T = 0.1s: Consumer 1 pushes the coordinate to your phone via WebSocket — a persistent open connection between the server and your app.

T = 0.3s: The dot on your map moves.

T = 0.31s: Consumer 1 commits offset 5,483 to Kafka. Bookmark updated.

Total time from captain moving to your screen updating: under 500ms. No database was touched for location. The DB only gets written to once at ride completion, when billing calculates the fare from the final event.


Why This Doesn't Break

Three guarantees baked into Kafka:

Replication — every partition is copied to 2–3 servers. One server dies, another takes over. No message is lost.

Offset commits — a message is only "done" after the consumer says so. Crash mid-processing, it replays. Nothing is silently skipped.

Retention — messages stay for 7 days regardless of whether anyone read them.
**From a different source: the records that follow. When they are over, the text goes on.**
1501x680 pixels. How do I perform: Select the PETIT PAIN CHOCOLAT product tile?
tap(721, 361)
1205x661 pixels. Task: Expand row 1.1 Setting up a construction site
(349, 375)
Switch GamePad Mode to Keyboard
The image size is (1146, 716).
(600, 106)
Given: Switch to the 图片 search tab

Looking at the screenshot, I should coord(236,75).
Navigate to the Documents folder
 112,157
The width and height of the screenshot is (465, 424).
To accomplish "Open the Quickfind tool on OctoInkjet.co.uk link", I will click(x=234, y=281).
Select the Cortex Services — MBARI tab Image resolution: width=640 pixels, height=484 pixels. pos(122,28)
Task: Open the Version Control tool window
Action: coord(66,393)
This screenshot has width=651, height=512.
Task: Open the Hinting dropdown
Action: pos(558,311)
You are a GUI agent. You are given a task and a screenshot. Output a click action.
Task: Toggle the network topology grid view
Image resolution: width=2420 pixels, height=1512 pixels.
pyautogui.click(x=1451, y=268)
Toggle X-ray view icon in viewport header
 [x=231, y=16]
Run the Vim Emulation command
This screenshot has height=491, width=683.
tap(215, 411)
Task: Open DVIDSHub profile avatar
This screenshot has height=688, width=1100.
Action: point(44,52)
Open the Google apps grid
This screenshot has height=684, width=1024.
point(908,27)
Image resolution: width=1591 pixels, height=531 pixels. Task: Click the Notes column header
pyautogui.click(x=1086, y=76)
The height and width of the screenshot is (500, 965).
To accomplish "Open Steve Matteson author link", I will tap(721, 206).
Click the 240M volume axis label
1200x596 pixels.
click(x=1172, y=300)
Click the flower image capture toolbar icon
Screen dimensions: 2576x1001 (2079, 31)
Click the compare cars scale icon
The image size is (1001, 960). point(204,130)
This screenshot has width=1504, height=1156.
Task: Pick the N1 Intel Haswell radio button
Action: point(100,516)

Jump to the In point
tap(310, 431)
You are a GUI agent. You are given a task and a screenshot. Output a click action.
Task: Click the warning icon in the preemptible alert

If Rapido finds a billing bug next Tuesday, they can replay the entire week's “ride events” and recalculate everything correctly.


The End

Kafka is the reason your captain's dot moves smoothly instead of your app crashing Rapido's servers.

It decouples the people who create data from the people who need it. It handles scale that would kill a database. And it does it while keeping every message safe, ordered, and replayable.

The next time you watch that dot move across the map — that's Kafka, quietly doing its job.


Topics covered: message streams, producer-consumer pattern, topics, partitions, offsets, consumer groups, replication, real-time WebSocket push.